• _What to do_:
1. According to the text on Gandhi's visit to the Mehrauli dargah, what sum did Gandhi ask Nehru to allocate for the damages?
2. Reproduce the part of the text on Gandhi's visit to the Mehrauli dargah between "Before leaving the" and "be barred there.", inclusive.

• _Quoted text_:
Just nine days after ending his last fast on January 18, 1948, to bring sanity in Delhi which was engulfed in unprecedented communal violence, and three days before he was assassinated on January 30, weak and weary 79-year-old Mahatma Gandhi was visiting the Qutbuddin Bakhtiyar Kaki Dargah in Mehrauli.

It was freezing cold in Delhi and he reached there before 8 a.m. to see the damage done to it during the communal orgy. He was very upset that in the name of religion, Muslims were attacked in their own land. He was there with Maulana Azad and Raj Kumari Amrit Kaur. Even though it was Urs time there, yet the mood was sombre and Bapu was unwell as he was on fast till recently.

After this holy place was attacked and vandalised, many local Muslims left their homes for safer places. Even staffers of the Dargah abandoned it as they feared for their lives. They too moved to safer places.

Those were the days when only villages constituted the entire Mehrauli area. IIT and various South Delhi colonies like Green Park, Hauz Khas and Safderjung Development Area(SDA) came up only after mid 50s.

Pyare Lal Nayar, Bapu’s PA, writes in ‘Mahatma Gandhi Purnahuti’, “Bapu was devastated to see some part of the dargah damaged. It was being attacked by refugees coming from Pakistan. They were given make-shift accommodation close to the Qutbuddin Bakhtiyar Kaki Dargah by the government.”

At the dargah, he appealed to everybody to live peacefully. He asked refugees to rebuild the damaged area. Gandhiji had asked Prime Minister Jawaharlal Nehru to get the dargah repaired as it had sustained extensive damage during the riots.

Further, Gandhiji asked Nehru to allocate Rs 50,000 for the damages. Of course, it was a huge amount in those days. After his visit, Gandhi himself wrote, as per his collected works (Volume 98 pg 98-99): “Esteemed as second only to the shrine at Ajmer, it (the Qutbuddin Bakhtiyar Kaki Dargah) is visited every year not only by Muslims but by thousands of non-Muslims too.”

Before leaving the dargah, Gandhiji told the large assembly, “I have come on a pilgrimage. I request Muslims, Hindus and Sikhs who have come here with cleansed hearts to take a vow that they will never allow strife to raise its head, but will live in amity, united as friends and brothers. We must purify ourselves and meet even our opponents with love.”

Visited shrines only twice

In his 744-day stay in Delhi between April 12, 1915, and the fateful January 30, 1948, he visited religious places only twice even though he was a devout Hindu. He inaugurated the Birla Mandir on September 22, 1939, on the condition that the entry of dalits would not be barred there.

The second time when he visited any shrine, it was the dargah. Yes, he lived in a tiny room at Valmiki Mandir in Delhi where he used to teach kids of Valmiki families. That black board is still intact which was used by none other than Gandhiji during his classes to teach his students.

Bapu stayed at Valmiki Mandir in then Reading Road (now Mandir Marg) for exactly 214 days from April 1, 1946 to June 10, 1947. Here Louis Fischer used to interview him before writing his great biography ‘The Life of Mahatma Gandhi’.

• _Supplied material_:

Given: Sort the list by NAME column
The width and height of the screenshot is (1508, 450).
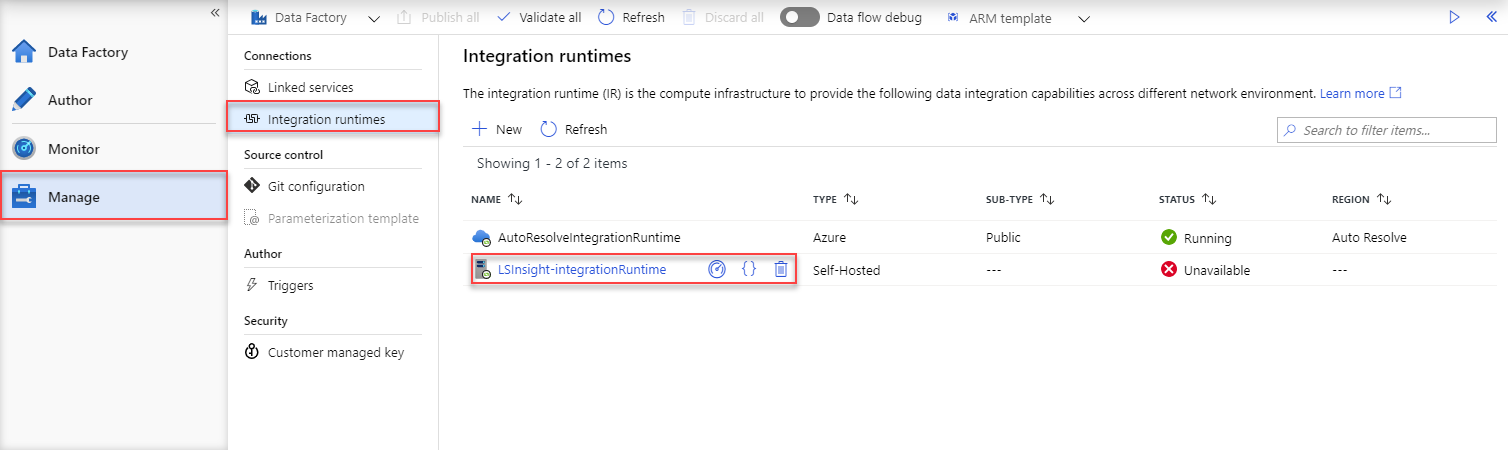Looking at the screenshot, I should [515, 199].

• _Results by task_:
1. Rs 50,000

2.
Before leaving the dargah, Gandhiji told the large assembly, “I have come on a pilgrimage. I request Muslims, Hindus and Sikhs who have come here with cleansed hearts to take a vow that they will never allow strife to raise its head, but will live in amity, united as friends and brothers. We must purify ourselves and meet even our opponents with love.”

Visited shrines only twice

In his 744-day stay in Delhi between April 12, 1915, and the fateful January 30, 1948, he visited religious places only twice even though he was a devout Hindu. He inaugurated the Birla Mandir on September 22, 1939, on the condition that the entry of dalits would not be barred there.